On Jewelers Row, Oral History Project Goes Beyond The Bench Work

October 12, 2016 | by Hidden City Staff


Editor’s note: The following interview excerpts are published in partnership with the Save Jewelers Row oral history project, a blog dedicated to preserving the voices of merchants along Sansom Street and the legacy of the nation’s oldest diamond district. We present them as the Historical Commission begins to assess nominations of 704 and 706 Sansom Street to the Philadelphia Register of Historic Places, which would protect them from demolition and replacement with an apartment tower, as proposed by the suburban house builder, Toll Brothers (see the New York Times recent coverage HERE).

These first two interviews are part of an ongoing series produced by the project’s founders Angelina R. Jones and Kevin Wohlgemuth.

It’s an Extended Family: Gemologist and appraiser Joshua Hyman

Gemologist and appraiser Joshua Hyman’s family has been working on Jewelers Row for four generations. He is one of only a few gemologists on the historic corridor and does business with most jewelry professionals in the supply chain operating on Sansom Street. In this abbreviated interview he discusses his family history and the interconnected, multicultural merchants that keep Jewelers Row thriving. (Read the full, three-part transcript HERE.)


Joshua Hyman’s family has been working on Jewelers Row for four generations. | Photo courtesy of Save Jewelers Row

Kevin Wohlgemuth: Can you tell me a little about how your family business began?

Joshua Hyman: I’m fourth generation. My great-grandfather, Ruben Littman, in order to survive during the Depression, sent his wife and his son, my grandfather, Marshall, to live with his mother-in-law at 4th and Locust in Philadelphia where his mother-in-law had a boarding house. Ruben lived with his parents in Atlantic City and would make a tour. It started in Atlantic City and he would come to Philadelphia to see his family, then go door-to-door in South Philadelphia and ask people if they had any metals that they wanted to sell, hoping to buy precious metal. He would pay them cash, then bring the metals here to Sansom Street. During the Depression there were auction houses here. Reuban would sell the metal to the refinery, to the metal buyers, and would use that money to buy home goods at auction and take back to Atlantic City to sell on the boardwalk. He wasn’t the only one doing that. They were called “curb merchants.”

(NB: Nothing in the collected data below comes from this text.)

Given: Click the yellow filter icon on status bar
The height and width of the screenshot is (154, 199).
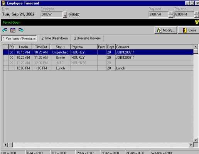Looking at the screenshot, I should 197,22.
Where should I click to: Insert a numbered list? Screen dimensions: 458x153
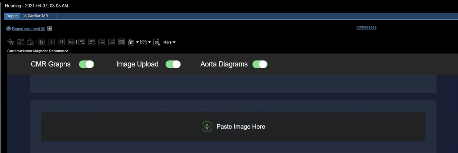(112, 42)
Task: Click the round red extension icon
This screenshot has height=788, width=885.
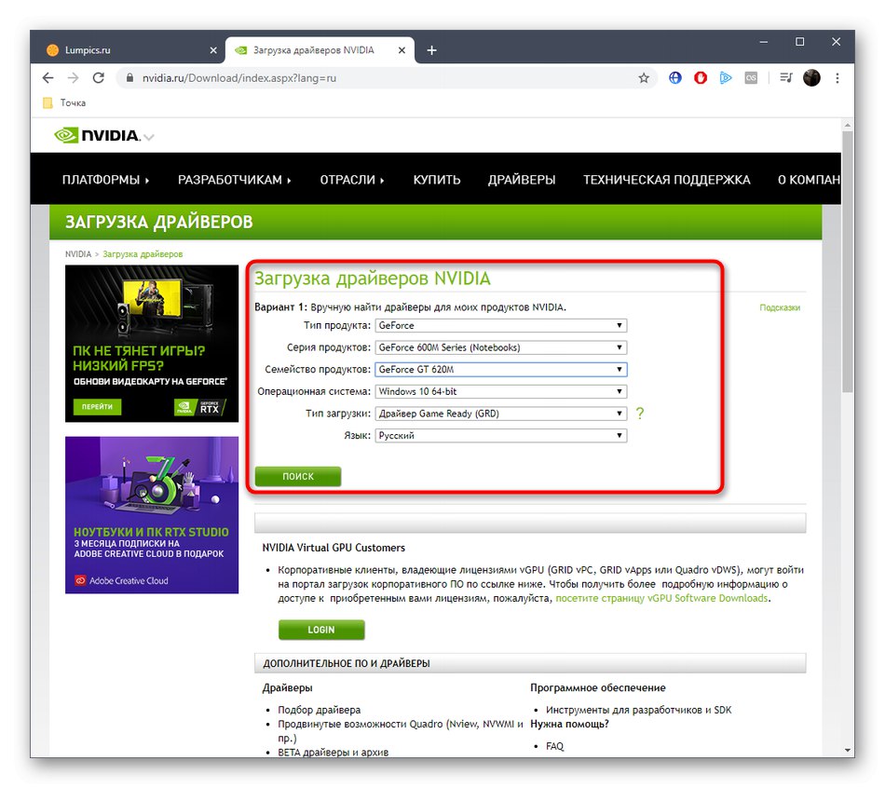Action: coord(700,78)
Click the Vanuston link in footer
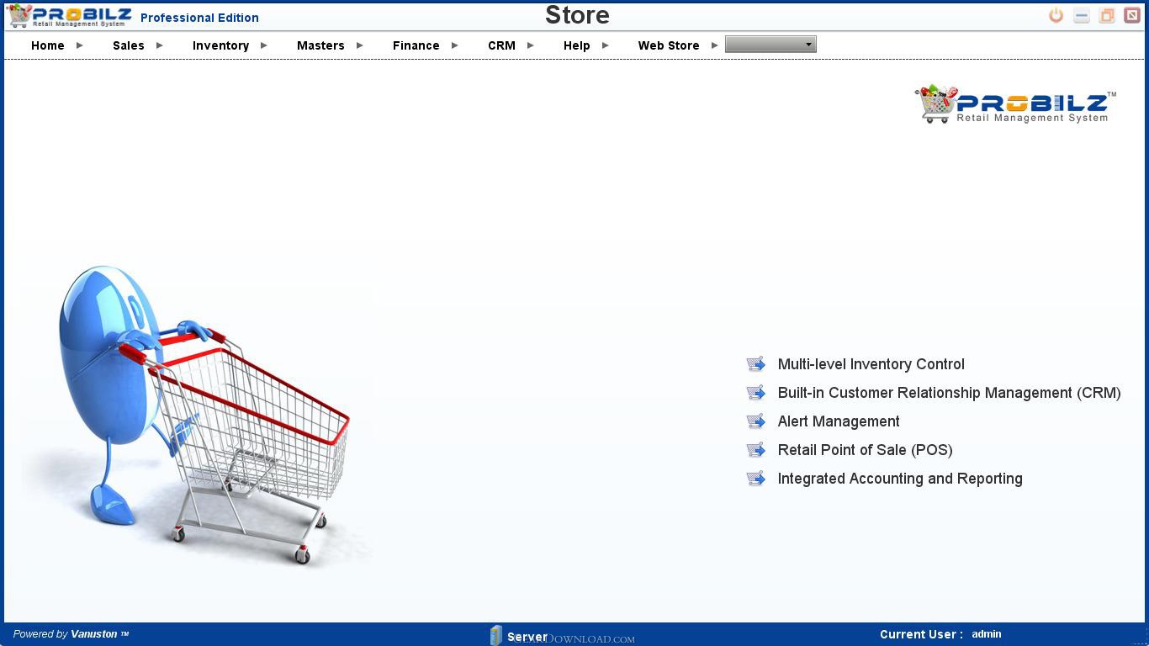The image size is (1149, 646). pyautogui.click(x=94, y=634)
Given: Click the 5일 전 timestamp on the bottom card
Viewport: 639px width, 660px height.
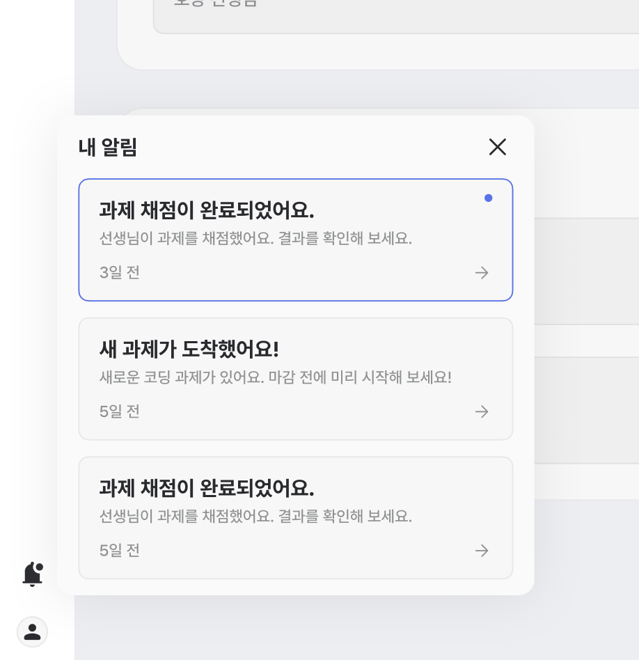Looking at the screenshot, I should tap(120, 551).
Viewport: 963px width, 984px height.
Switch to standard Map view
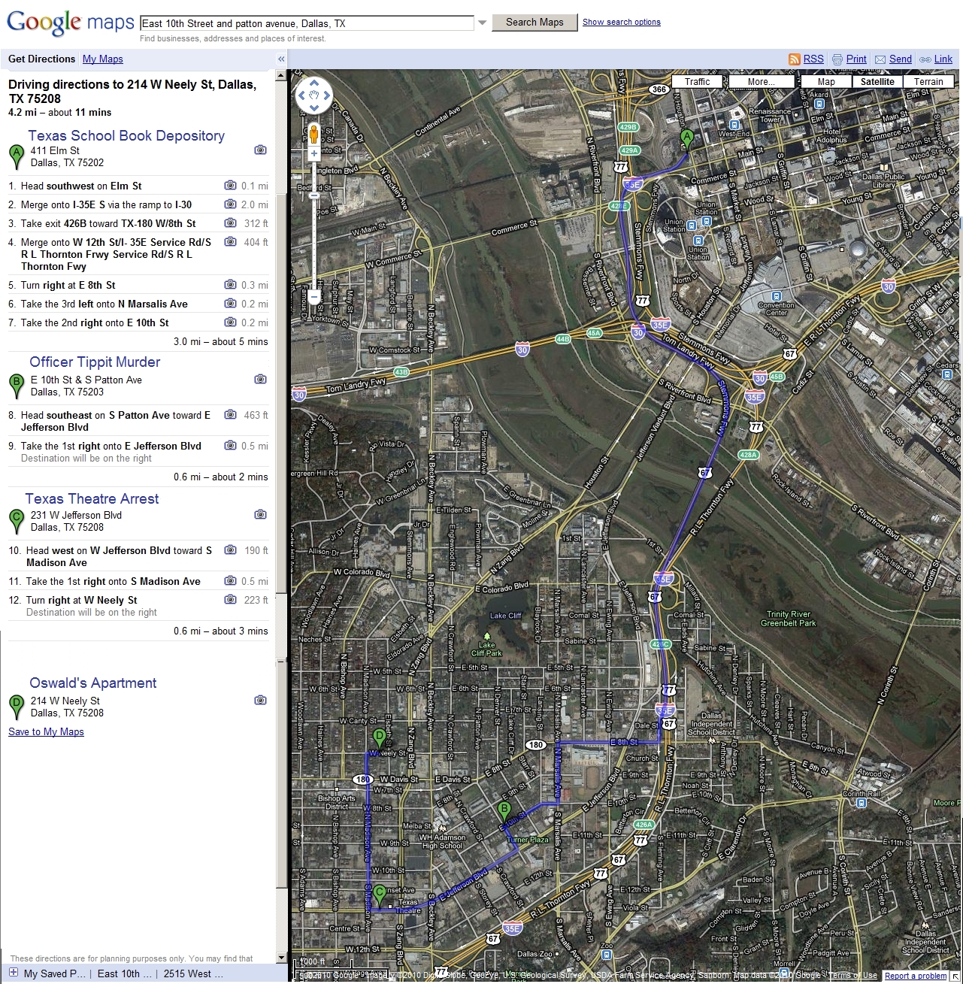click(x=826, y=82)
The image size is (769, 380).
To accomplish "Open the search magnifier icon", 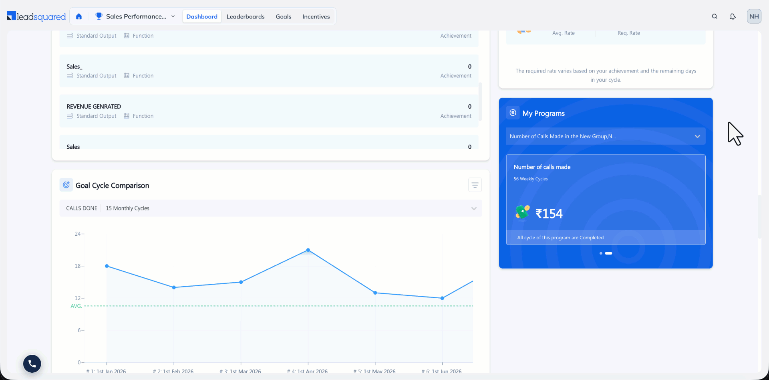I will tap(715, 16).
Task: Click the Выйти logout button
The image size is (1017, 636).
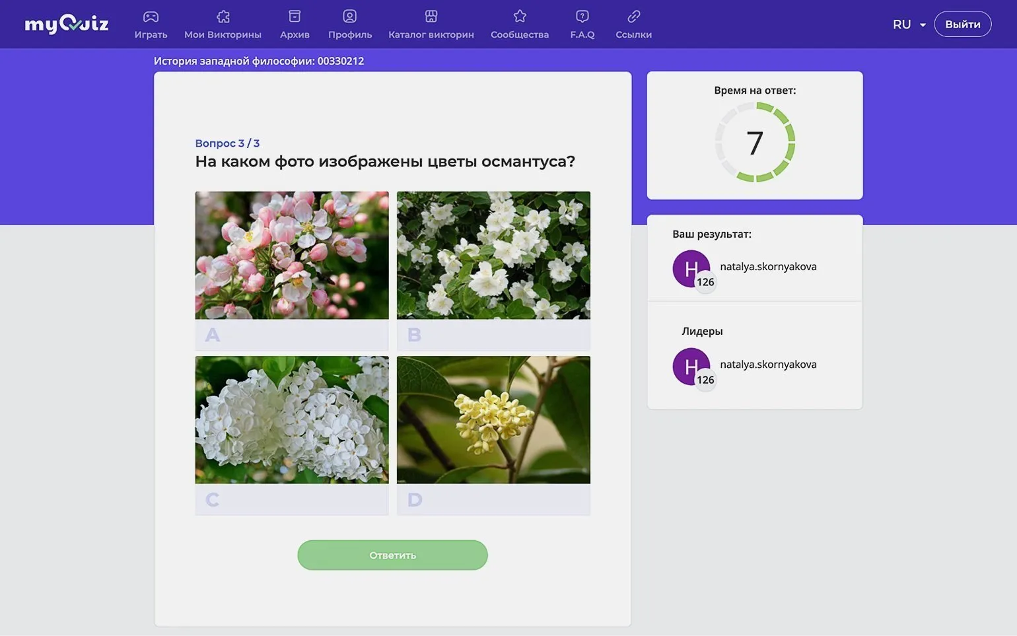Action: coord(962,24)
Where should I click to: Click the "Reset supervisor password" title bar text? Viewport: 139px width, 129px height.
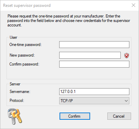[x=27, y=5]
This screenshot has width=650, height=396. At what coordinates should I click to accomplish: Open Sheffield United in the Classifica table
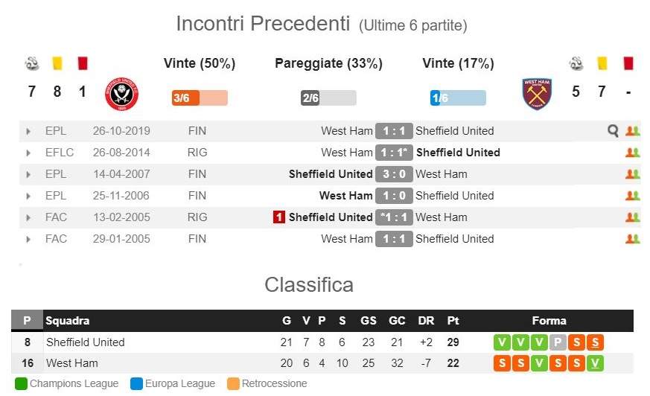point(85,342)
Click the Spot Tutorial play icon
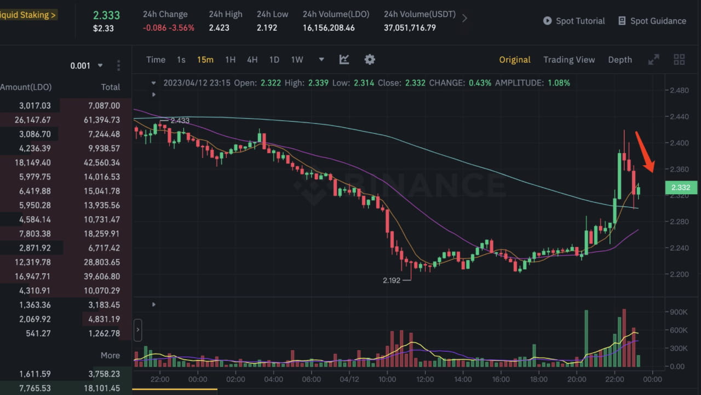 (547, 21)
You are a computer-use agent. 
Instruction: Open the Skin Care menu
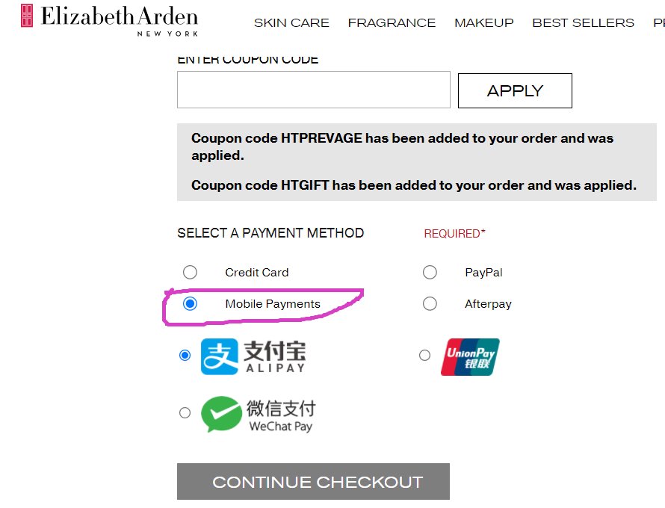tap(291, 23)
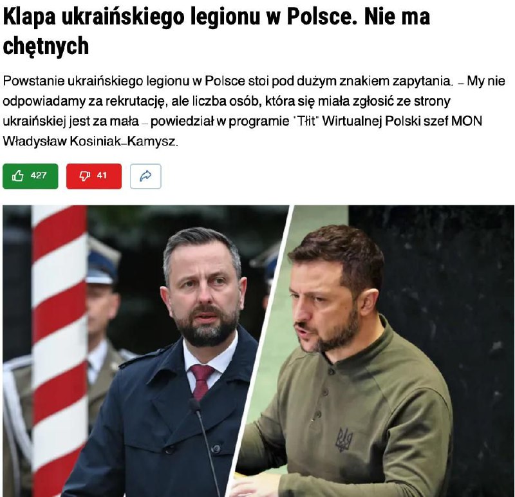Click the like count 427
The height and width of the screenshot is (497, 515).
(x=39, y=175)
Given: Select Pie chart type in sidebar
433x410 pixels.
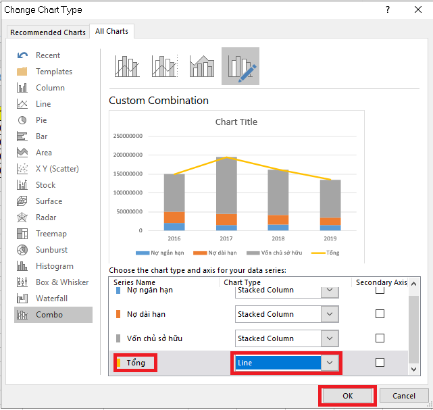Looking at the screenshot, I should click(x=42, y=120).
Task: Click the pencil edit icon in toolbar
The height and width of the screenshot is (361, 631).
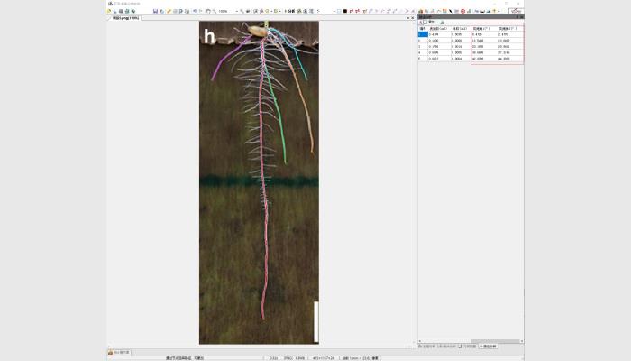Action: pyautogui.click(x=169, y=11)
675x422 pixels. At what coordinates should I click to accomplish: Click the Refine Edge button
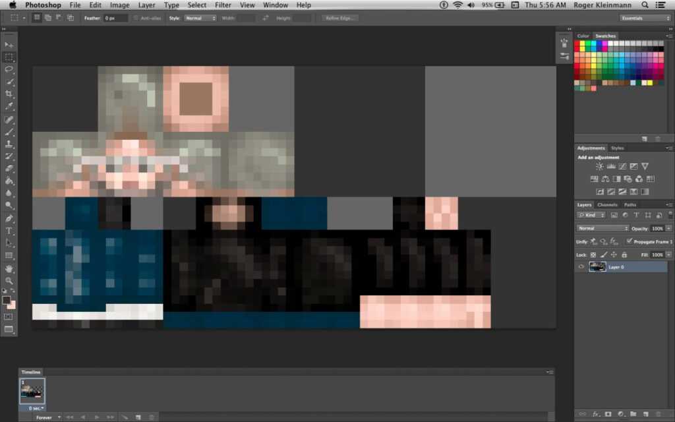tap(339, 18)
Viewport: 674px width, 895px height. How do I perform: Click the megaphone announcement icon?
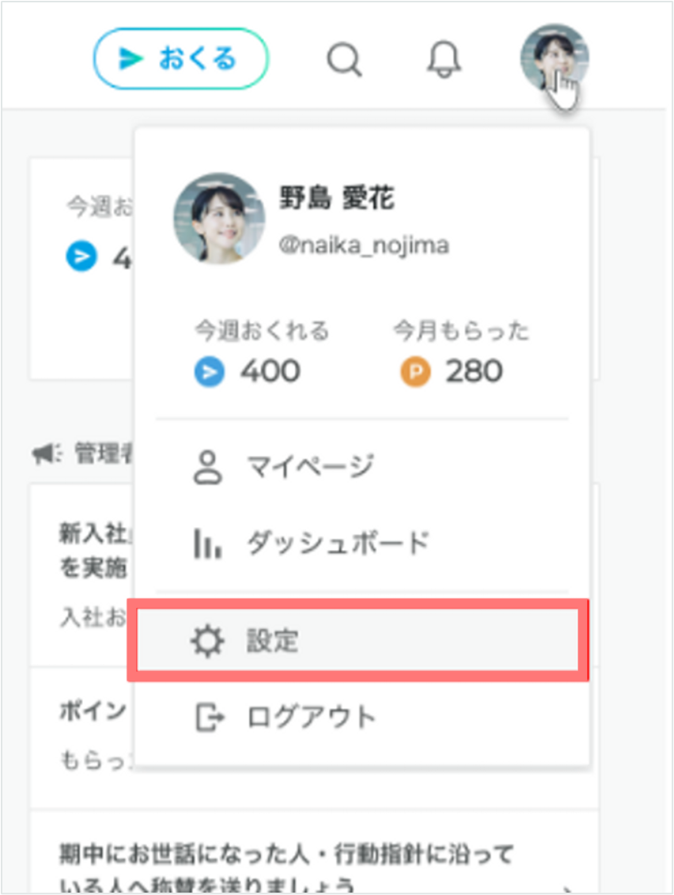coord(47,454)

When my grandfather was going to South Philadelphia High School, he was 16 and he wanted to work. My great-grandfather, knowing so many of the jewelers on Sansom Street, got him a job as a runner for a poker game in the basement of 732 Sansom Street. Guys would want cigars or cigarettes or a sandwich or whatever. My grandfather would go get these things during the game. One of the players in that game offered him an apprenticeship to learn how to be a bench jeweler and he took it. He excelled at it to the point that by the time he was 20 he was already a partner in his own business. When his partnership failed he decided he didn’t want to be a jeweler anymore. They moved to Wildwood and opened a boutique on the boardwalk and ran it for two years. But my grandmother decided that my grandfather should be a bench jeweler again. They came back and went into business for themselves. My grandmother ran the business side of it and he did the work side of it. Back in the early fifties, a woman in this industry was very rare. They built a business over the next forty years and wound up moving into 730 Sansom Street. The business was called Marshall Littman Manufacturing Jewelers, Inc. At one time they had about eleven employees. My mom then marries my father in the late 1960s. He starts working for my grandfather, his father-in-law. In 1987, my grandparents sell the business to my parents. But they hit a recession and they slowly lost the business over time. Because they owned the building they wound up moving to another location in the building and renting out that space. Since they owned the building, that helped them survive.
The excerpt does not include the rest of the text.